### Record set:

>> start

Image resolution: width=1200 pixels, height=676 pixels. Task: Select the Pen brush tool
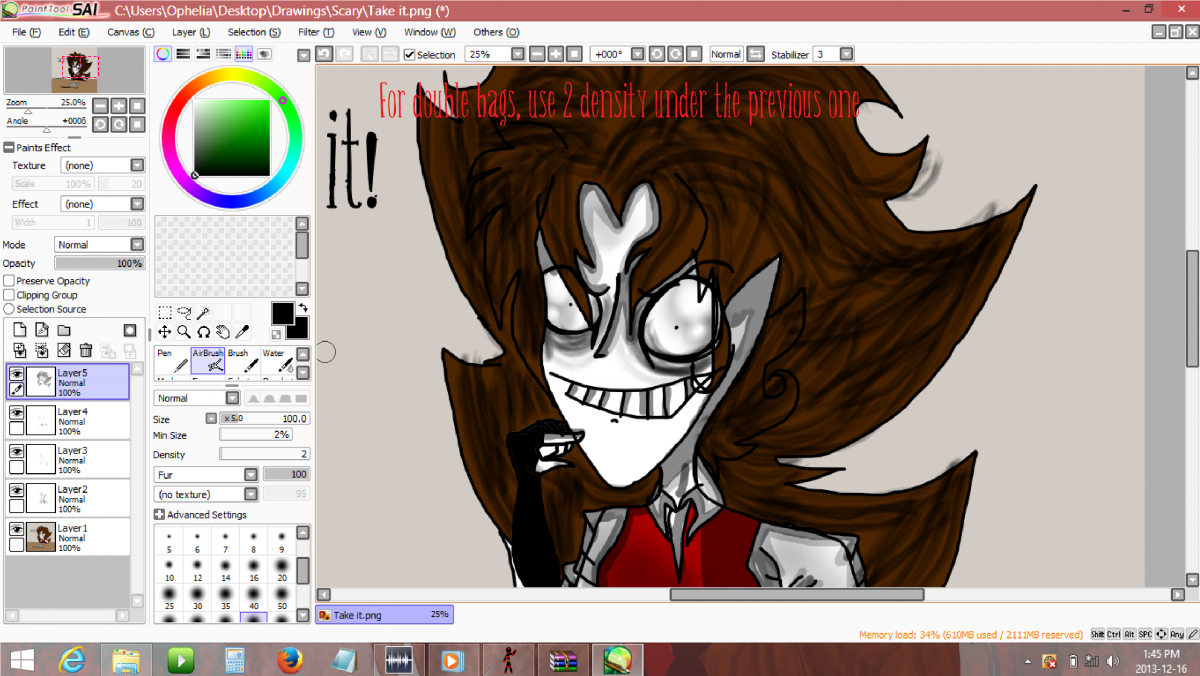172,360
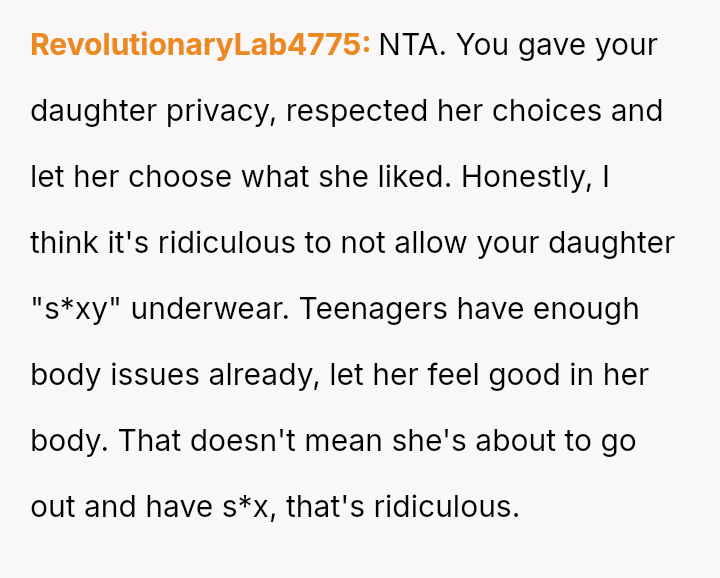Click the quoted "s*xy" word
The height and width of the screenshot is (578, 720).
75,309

>> end
>> start

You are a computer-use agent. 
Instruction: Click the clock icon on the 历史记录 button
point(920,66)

>> end

### Short problem:
Convert the records into a JSON list of strings with one string per line, dropping blank lines. Start at the line containing "You are a computer-use agent." and end with the line containing "point(920,66)", and include only those lines.

### Task answer:
[
  "You are a computer-use agent. ",
  "Instruction: Click the clock icon on the 历史记录 button",
  "point(920,66)"
]